Ebola virus entering cell

The Ebola virus entering a cell. Copyright Nature, 2011.

Viruses are dodgy—they can change quickly and sneak around the body undetected, making the prospect of finding and killing individual viral agents challenging. As a result, scientists have hypothesized that rather than trying to kill viruses directly, preventing them from entering our cells and replicating might represent a better therapeutic strategy.

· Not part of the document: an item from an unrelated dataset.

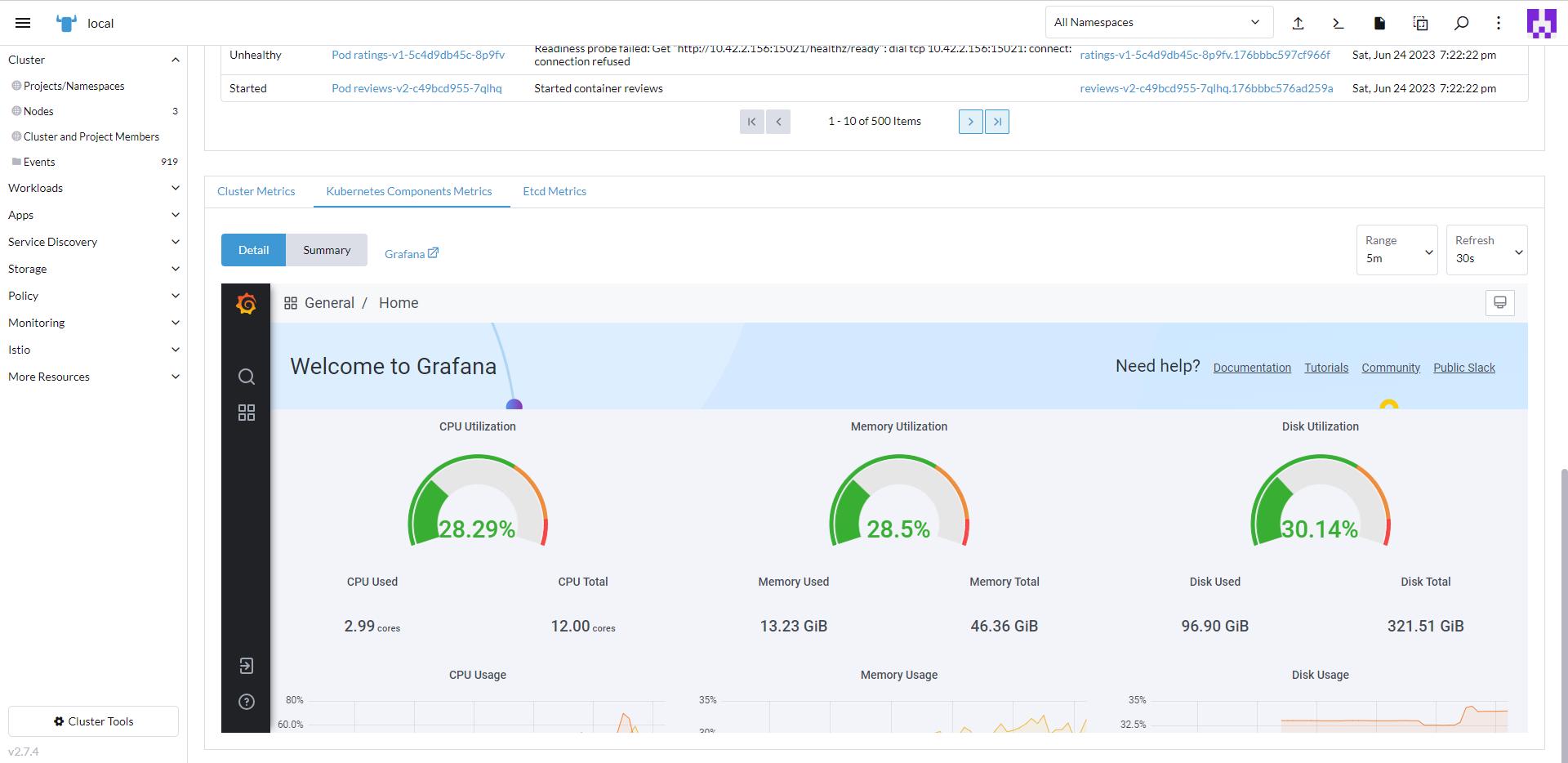Open the All Namespaces dropdown

coord(1158,23)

In the first step towards developing such a drug for the Ebola virus—one of the deadliest known viruses infecting humans—Whitehead Institute researchers have determined exactly how Ebola enters and infects our cells.

In work published last month in Nature, former Whitehead Institute Fellow Thijn Brummelkamp discovered that the Ebola virus uses a cholesterol transport protein to enter a cell’s cytoplasm for replication and infection. By suppressing the gene that codes for this particular protein (the gene is known as NPC1), researchers can prevent the protein from being produced and thus the virus from ever utilizing it.

To test these results in a living system, collaborators at the U.S. Army Medical Research Institute of Infectious Diseases examined the effects of active Ebola virus on mice that had one copy of the NPC1 gene knocked out. Control mice, with two functioning copies of the NPC1 gene, quickly succumbed to infection, while the NPC1 knockout mice were largely protected from the virus.

“This is pretty unexpected,” says Jan Carette, a co-author of this study and former postdoctoral researcher at Whitehead Institute. “Now that we know that NPC1 is an Ebola virus host factor, it provides a strong platform from which to start developing new antivirals.”